(Data shown Opens)

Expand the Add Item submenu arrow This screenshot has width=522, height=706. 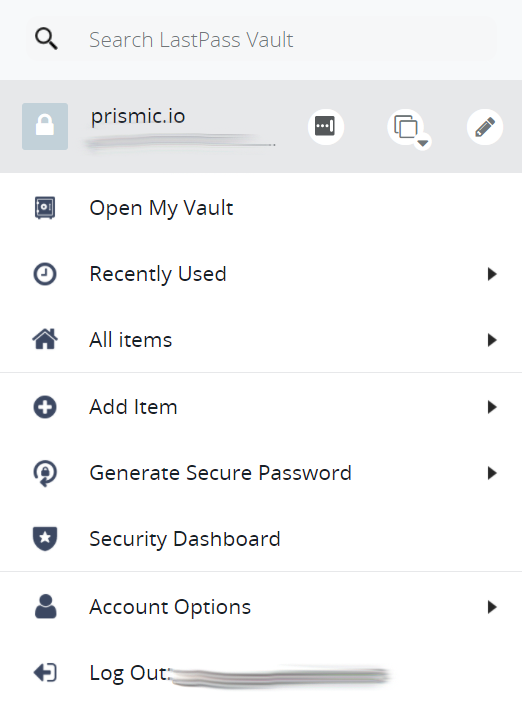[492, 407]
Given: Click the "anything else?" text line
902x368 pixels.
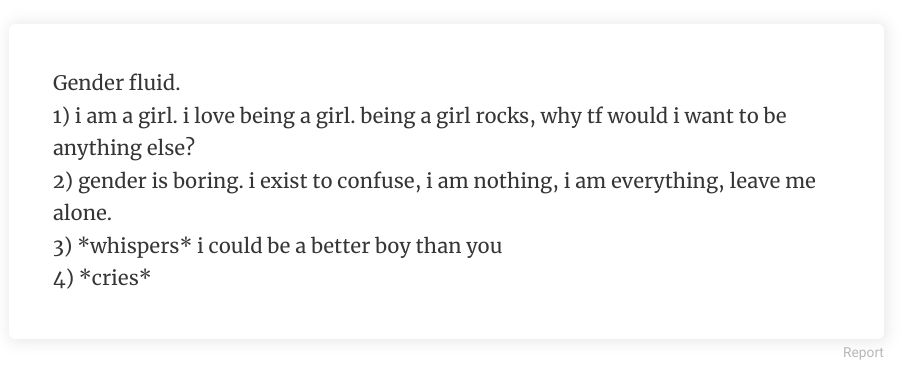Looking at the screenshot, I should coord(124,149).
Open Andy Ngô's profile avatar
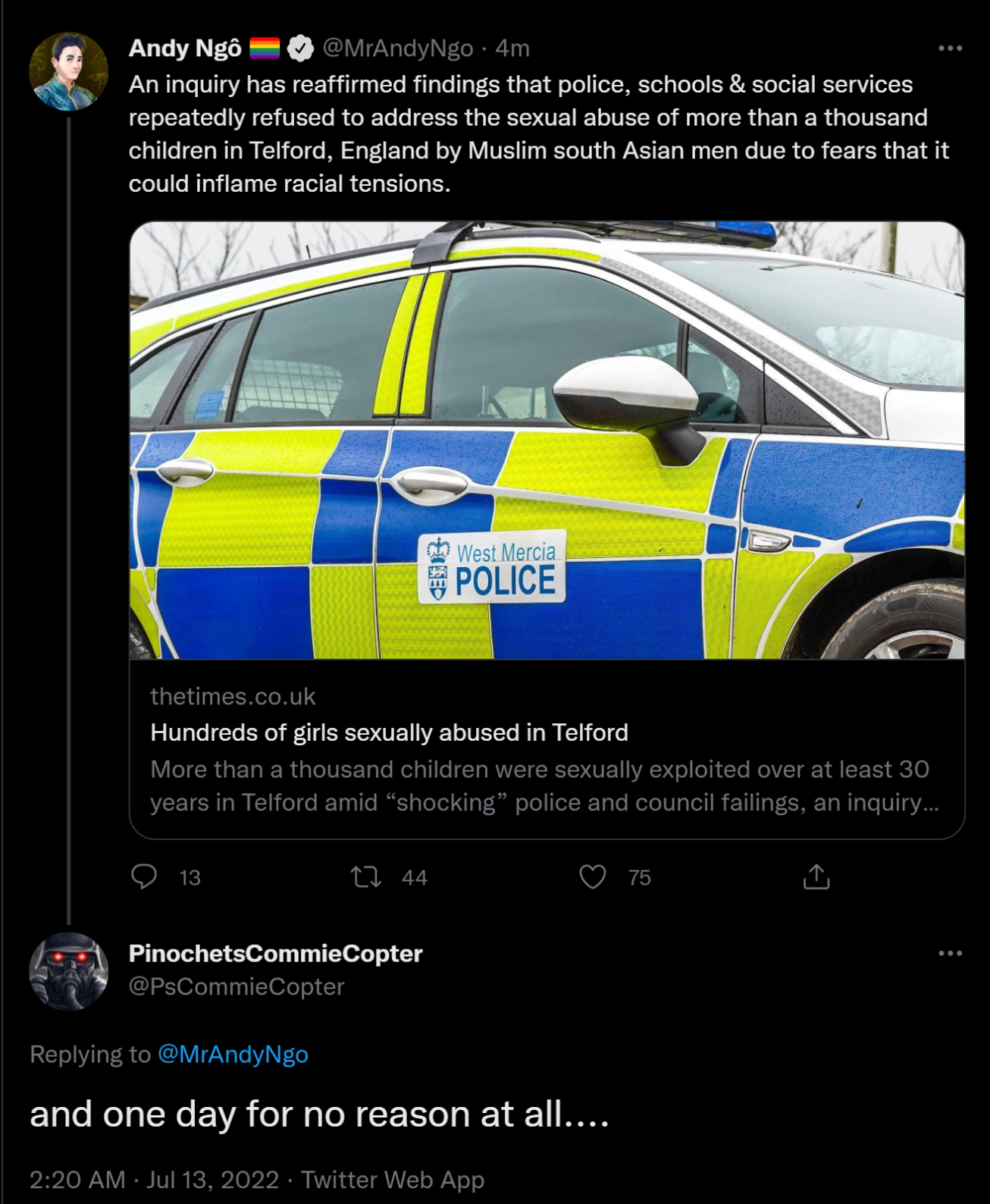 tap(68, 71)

(Data shown Closes)

▶ _What to work on_
Could you repeat exactly the lines from the one containing "Given: Click the" through the last line of the records, both included, without the pictures?

▶ _Answer to this problem_
Given: Click the "anything else?" text line
902x368 pixels.
Looking at the screenshot, I should coord(124,149).
Open Andy Ngô's profile avatar
 tap(68, 71)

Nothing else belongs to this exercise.